Provided data Start Marker

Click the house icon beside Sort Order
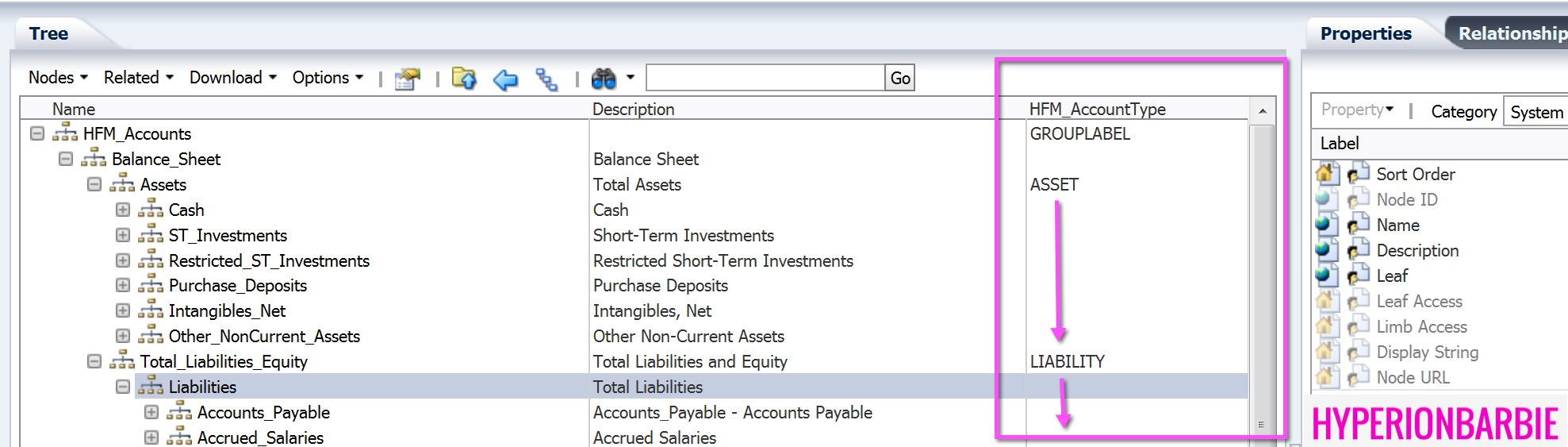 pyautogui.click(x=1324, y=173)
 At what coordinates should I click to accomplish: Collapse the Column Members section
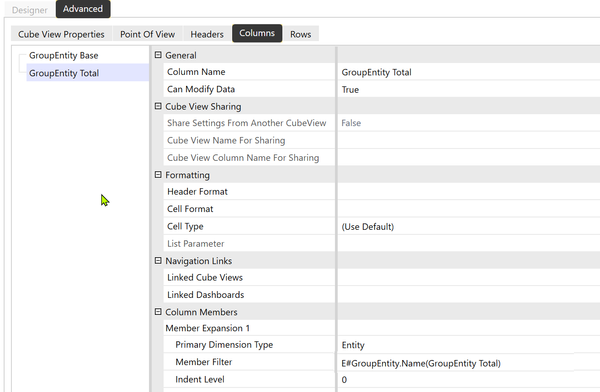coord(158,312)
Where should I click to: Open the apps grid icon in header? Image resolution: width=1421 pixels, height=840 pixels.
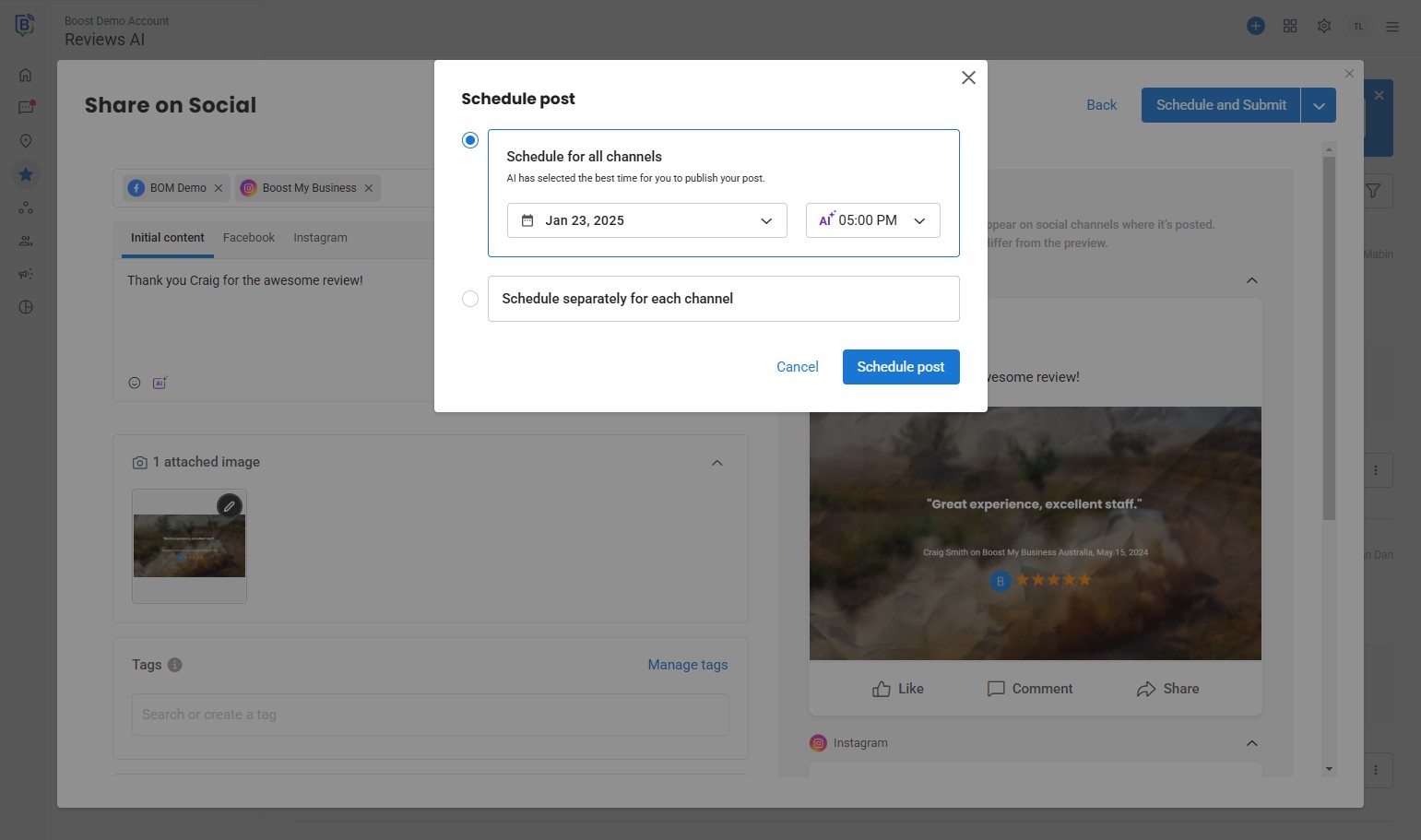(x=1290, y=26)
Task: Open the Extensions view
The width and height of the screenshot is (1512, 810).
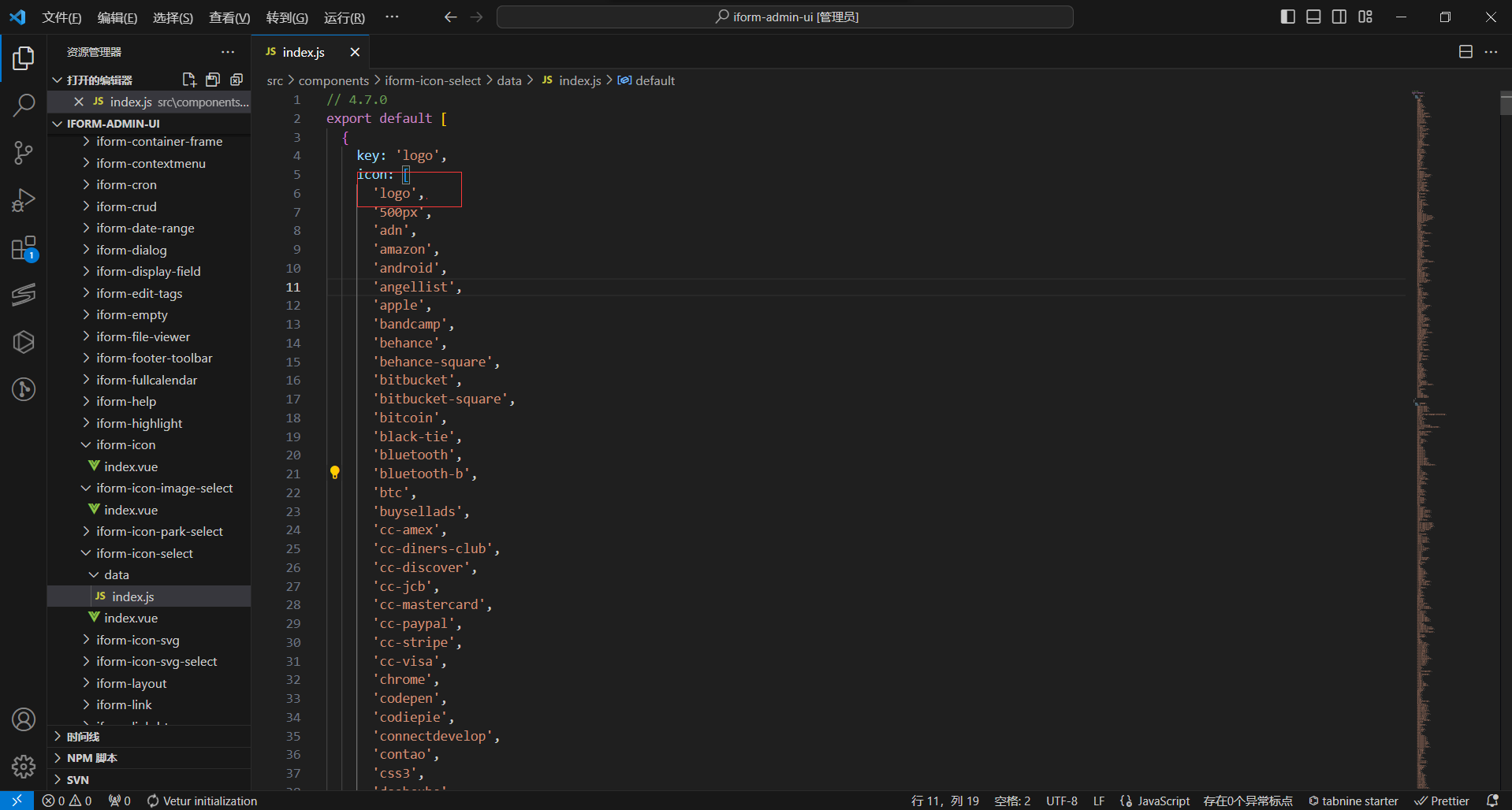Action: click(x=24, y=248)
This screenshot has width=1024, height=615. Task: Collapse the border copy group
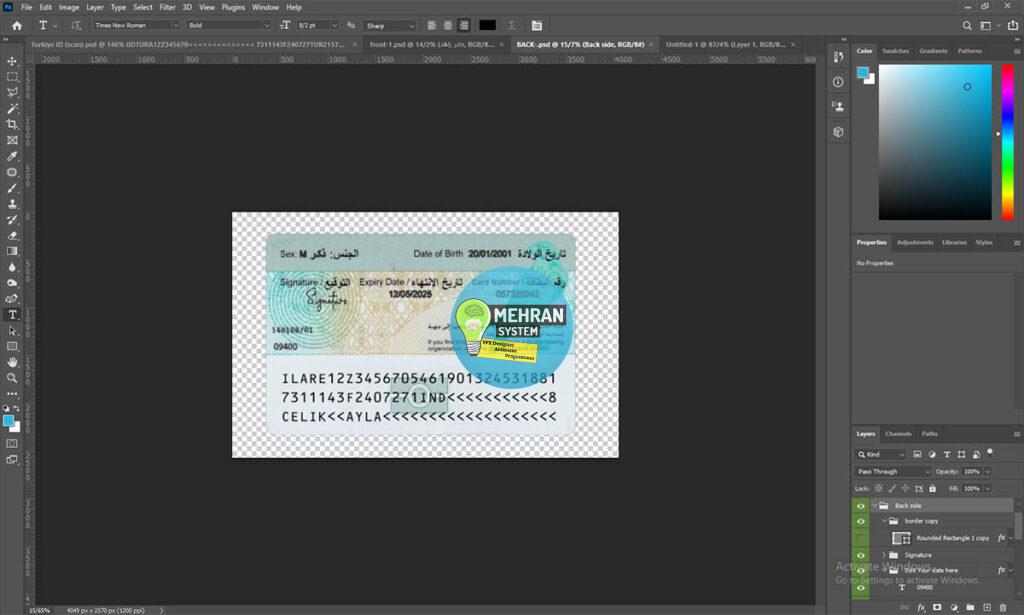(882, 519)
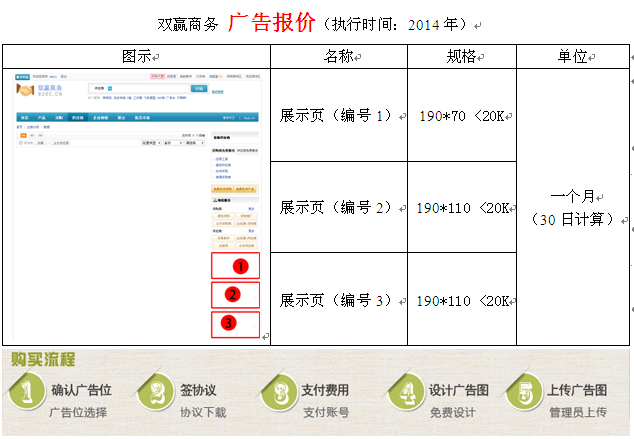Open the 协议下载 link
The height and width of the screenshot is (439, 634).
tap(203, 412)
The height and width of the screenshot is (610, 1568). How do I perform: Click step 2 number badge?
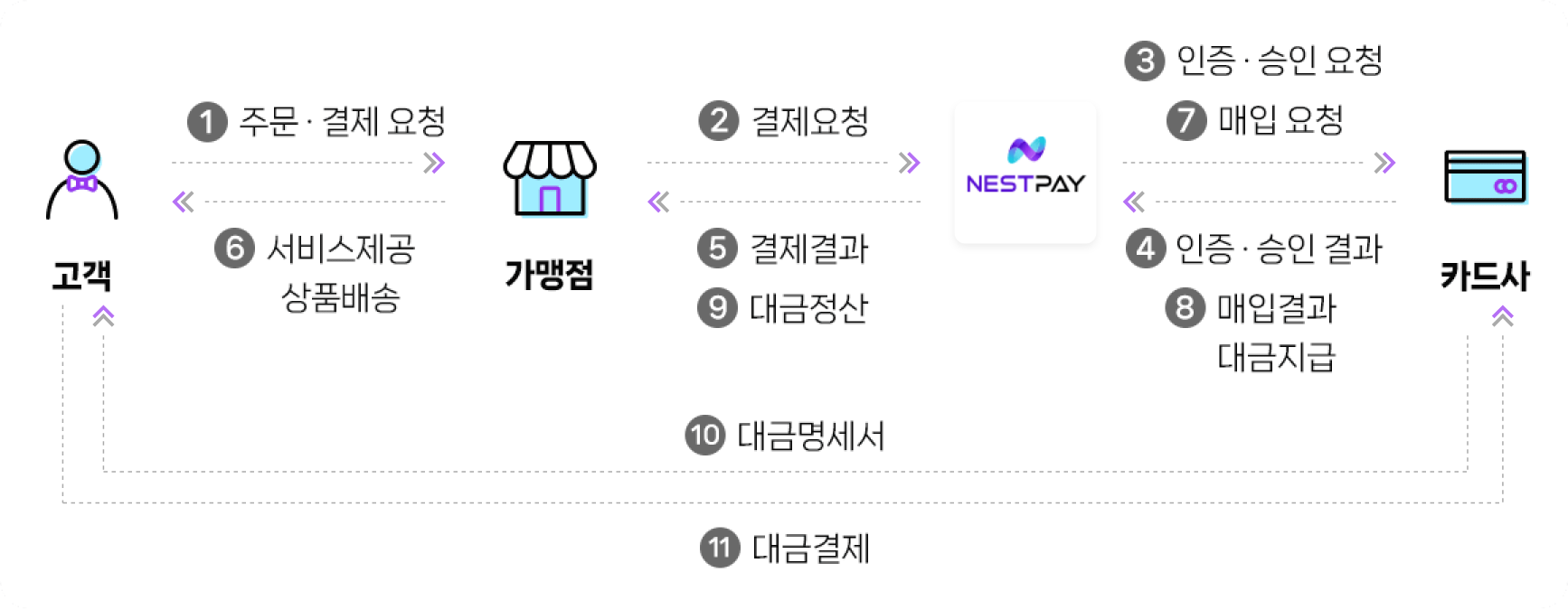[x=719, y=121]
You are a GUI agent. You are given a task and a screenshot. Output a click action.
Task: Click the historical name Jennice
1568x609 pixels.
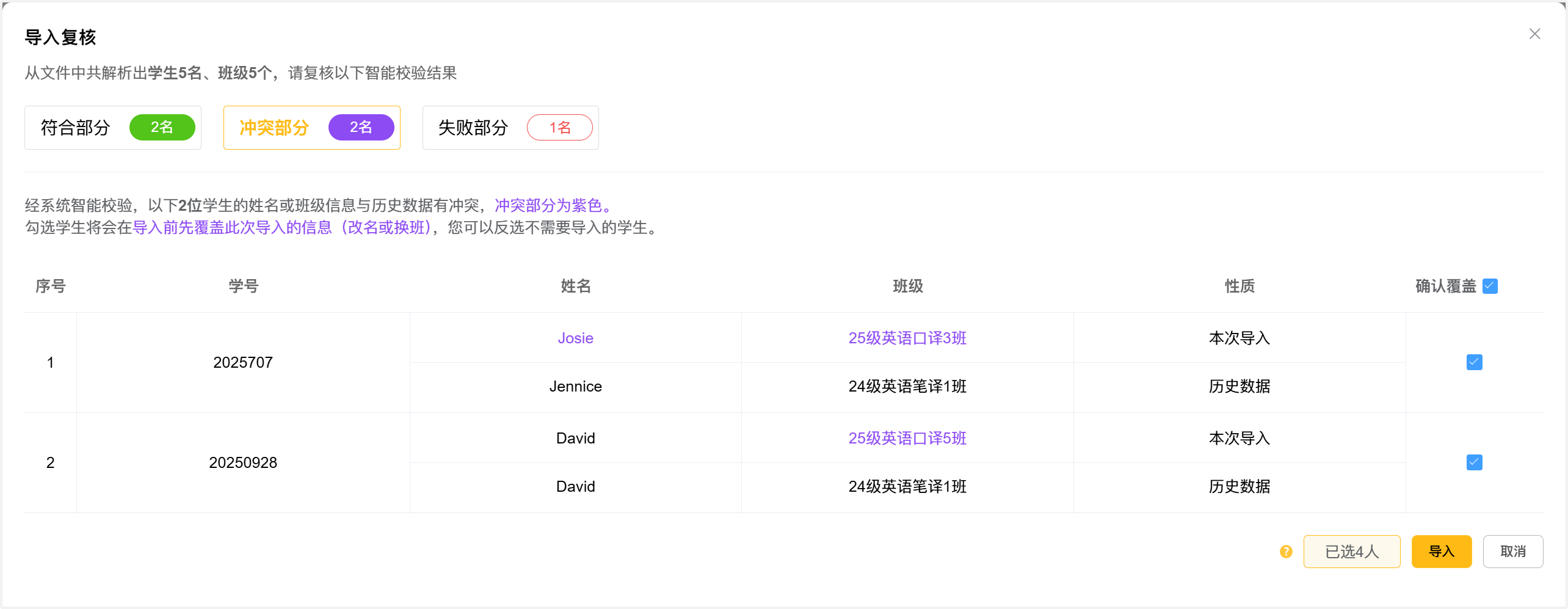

Provided data End Marker

> [What the exercise asks]:
The answer must be an exact copy of the lines from the one that holds "This screenshot has" through the end of the data, both included, with no pictures.

> [Answer]:
This screenshot has width=1024, height=615. Task: Collapse the border copy group
(882, 519)
Open the 协议下载 link
The height and width of the screenshot is (439, 634).
tap(203, 412)
The height and width of the screenshot is (610, 1568). How do I perform: Click step 2 number badge?
[x=719, y=121]
You are a GUI agent. You are given a task and a screenshot. Output a click action.
Task: Click the historical name Jennice
1568x609 pixels.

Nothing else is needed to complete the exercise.